I'm not going to start another debate about outgassing...but I will say this: If you print and immediately laminate a heavy ink coverage wrap panel and try to install it, you will see the difference. It's like working with a pile of goo! Plus, I've had wrap panels (printed on 180cv3) stick to themselves after sitting for almost a full day. That was proof enough for me...
Proof of what? That solvent inks attack vinyl? we already knew that.
Certainly not proof of the mythical will-o-the-wisp phenomenon of 'outgassing'. What does flexibility or consistency or whatever you want to call it have to do with outgassing?
Actually, the question of outgassing as it might apply to lamination is moot. Since virtually all vinyl media, including laminate, is gas permeable, if it's going to give off noxious fumes, it can do so even if it's laminated.
The howler about rolling it up vice laying it flat is especially entertaining. If various heavier than air gasses were boiling off a print [a fact yet to be established], being gasses, they'd just naturally find a way off the table. Even if they just stay there like a malignant cloud, they wouldn't be in the vinyl anymore.
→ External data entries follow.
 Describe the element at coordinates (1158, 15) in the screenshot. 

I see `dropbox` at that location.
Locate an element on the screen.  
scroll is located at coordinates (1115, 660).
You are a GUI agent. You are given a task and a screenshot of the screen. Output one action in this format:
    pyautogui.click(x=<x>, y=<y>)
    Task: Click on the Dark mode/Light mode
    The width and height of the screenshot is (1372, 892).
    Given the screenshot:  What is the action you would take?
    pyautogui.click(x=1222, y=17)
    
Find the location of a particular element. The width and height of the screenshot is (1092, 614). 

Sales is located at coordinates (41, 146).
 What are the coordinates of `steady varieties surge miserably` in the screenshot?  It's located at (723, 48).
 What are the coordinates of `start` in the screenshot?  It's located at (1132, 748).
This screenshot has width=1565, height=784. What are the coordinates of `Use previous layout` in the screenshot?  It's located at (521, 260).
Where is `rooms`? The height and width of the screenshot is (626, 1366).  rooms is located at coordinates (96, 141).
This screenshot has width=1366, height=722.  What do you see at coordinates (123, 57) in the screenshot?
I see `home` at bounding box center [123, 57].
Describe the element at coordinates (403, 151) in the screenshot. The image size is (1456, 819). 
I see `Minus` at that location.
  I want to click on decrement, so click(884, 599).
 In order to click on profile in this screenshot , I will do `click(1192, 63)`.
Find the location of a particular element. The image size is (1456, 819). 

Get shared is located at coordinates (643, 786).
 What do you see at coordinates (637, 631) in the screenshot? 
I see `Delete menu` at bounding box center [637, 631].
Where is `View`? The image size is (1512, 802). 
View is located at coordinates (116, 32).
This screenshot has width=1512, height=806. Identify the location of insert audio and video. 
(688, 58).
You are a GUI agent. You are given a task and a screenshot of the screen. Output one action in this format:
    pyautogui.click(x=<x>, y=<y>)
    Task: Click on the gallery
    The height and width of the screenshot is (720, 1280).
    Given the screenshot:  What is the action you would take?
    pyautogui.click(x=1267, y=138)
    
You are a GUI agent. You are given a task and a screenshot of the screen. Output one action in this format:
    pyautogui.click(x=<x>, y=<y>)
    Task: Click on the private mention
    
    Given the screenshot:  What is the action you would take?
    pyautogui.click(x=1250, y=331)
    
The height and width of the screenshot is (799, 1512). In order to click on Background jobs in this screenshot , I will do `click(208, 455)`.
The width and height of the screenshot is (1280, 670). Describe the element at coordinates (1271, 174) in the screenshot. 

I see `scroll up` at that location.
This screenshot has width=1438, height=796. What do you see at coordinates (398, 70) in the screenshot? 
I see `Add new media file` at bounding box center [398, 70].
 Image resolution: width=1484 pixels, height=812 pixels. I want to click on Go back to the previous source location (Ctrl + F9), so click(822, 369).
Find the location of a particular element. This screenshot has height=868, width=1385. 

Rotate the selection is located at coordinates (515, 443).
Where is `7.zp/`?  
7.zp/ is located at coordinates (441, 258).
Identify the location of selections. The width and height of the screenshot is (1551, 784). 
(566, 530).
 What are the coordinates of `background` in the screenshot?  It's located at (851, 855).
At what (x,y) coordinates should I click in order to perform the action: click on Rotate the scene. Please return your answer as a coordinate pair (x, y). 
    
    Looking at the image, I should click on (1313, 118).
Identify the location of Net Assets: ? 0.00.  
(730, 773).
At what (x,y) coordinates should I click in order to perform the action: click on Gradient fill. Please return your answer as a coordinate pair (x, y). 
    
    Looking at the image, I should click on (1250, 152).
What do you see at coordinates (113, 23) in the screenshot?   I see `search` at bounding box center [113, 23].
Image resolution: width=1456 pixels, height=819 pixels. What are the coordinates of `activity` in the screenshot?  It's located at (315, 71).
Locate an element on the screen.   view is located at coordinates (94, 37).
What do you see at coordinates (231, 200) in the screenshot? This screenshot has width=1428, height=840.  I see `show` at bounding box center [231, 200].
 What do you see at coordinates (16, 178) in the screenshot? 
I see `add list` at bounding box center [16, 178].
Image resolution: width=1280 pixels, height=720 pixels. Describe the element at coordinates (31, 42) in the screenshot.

If they were there to begin with.Try an experiment, loose a bit propane, inarguably heavier than air, on a table top and see if it manages to stay there and not run to a lower level.
I should think that the bogeyman of outgassing and all of the silliness attendant upon it is promulgated by legions of illiterati lurching through life without anything resembling a clue as to the physical laws under which the universe labors.